═════ TRECHO DA PÁGINA
Os "Monstros Sagrados" jamais serão esquecidos - Vitorino Nemésio


O fascínio da Europa e a paixão pelo Brasil
A. V.



Há outras cidades que exerceram grande influência na sua formaçãoo intelectual e no seu destino universitário - Montpellier e Bruxelas. A França e a Bélgica conduziram Nemésio à descoberta do mundo cultural e científico. Da poesia de Valéry, de Claudel e Apollinaire, da relação pessoal com Valey Larbaud, Jules Supervielle e Jean Cassou. Beneficiou dos conselhos de Marcel Batallion, Robert Ricard e da "vigilância paternal de George le Gentil, patriarca do lusismo em França", com "um discreto saber de abelha carregada em suas flores".

Tudo isto concorreu para uma experiência cosmopolita e para "ampliar a intimidade com uma literatura de finesse que seria chamado a ensinar". Alastrava a Guerra de Espanha e vislumbrava-se no horizonte a calamidade de uma conflagração muito maior. "A beira do barril de pólvora", ponderava Nemésio, "mas com alma para a esperança", aqueles mestres e, ainda, Julles Sion deram-lhe "no dia-a-dia a medida do que a gente é ao pé dos que suaram, como Sanches, para um quod nihil scitur, autenticamente conclusivo".
══════════
═════ LINHAS DE DADOS
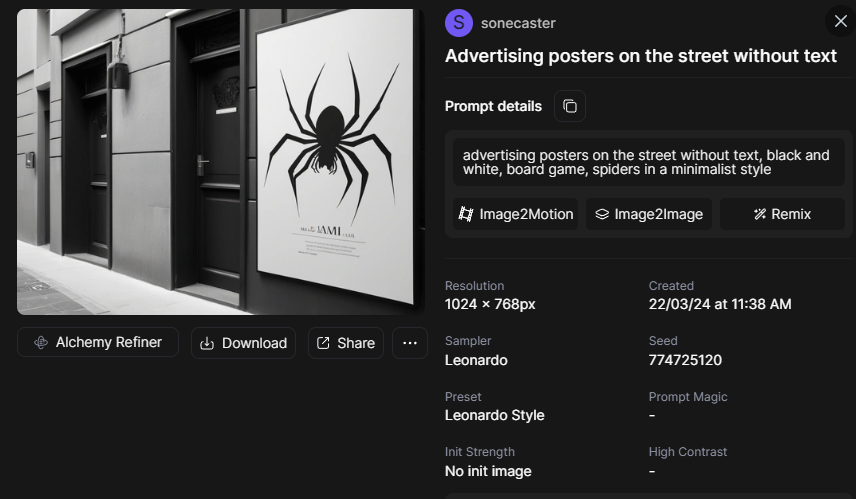
Task: Launch Image2Image with this picture
Action: coord(648,214)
══════════
#### PEDIDO 1:
No trecho sobre Vitorino Nemésio, que duas cidades são apontadas como tendo marcado a formação intelectual e o percurso universitário dele?
#### PEDIDO 2:
Prossiga o trecho sobre Vitorino Nemésio a partir da última frase.

#### RESPOSTA CERTA 1:
Montpellier e Bruxelas.

#### RESPOSTA CERTA 2:
Uma carta de 16 de Fevereiro de 1935 para Afonso Lopes Vieira, que revelei, em primeira mão, numa comunicação apresentada na classe de Letras da Academia das Ciências, denuncia o seu fascínio perante a mensagem espiritual do franciscanismo.

A questão religiosa, que se torna pública a partir dos anos 50, ainda se evidencia quando trabalha em Montpellier. Data de então a biografia de Isabel de Aragão, Rainha Santa (1936), onde é exaltada a acção primordial da mulher de D. Dinis no apoio à ordem franciscana, designadamente à comunidade de Alenquer, que procedeu à restauração do culto do Espírito Santo.

Mas será em 1938/39, quando reside na Bélgica, como bolseiro do Instituto de Alta Cultura, que se começa a operar a luta entre o homem humano e o homem metafísico, conforme já assinalei com base noutra correspondência para Afonso Lopes Vieira.

Esteve no Brasil, entre 1952 e 1972, largas temporadas. Para Nemésio o Brasil era aventura, descoberta e reencontro: é o "violão de morro", com xácara, com samba, com farsa dramática, negros do cais Mauá, balada da Rua do Catete e um "inferninho" de Copacabana. Mas, também, são os romances da Baía, a barca Flor das Marés, os verídicos e espantosos sucessos do lugre Flor d'Angra, da praça do mesmo nome, na ilha Terceira, "pátria do autor", com vinte marçanos do Pará.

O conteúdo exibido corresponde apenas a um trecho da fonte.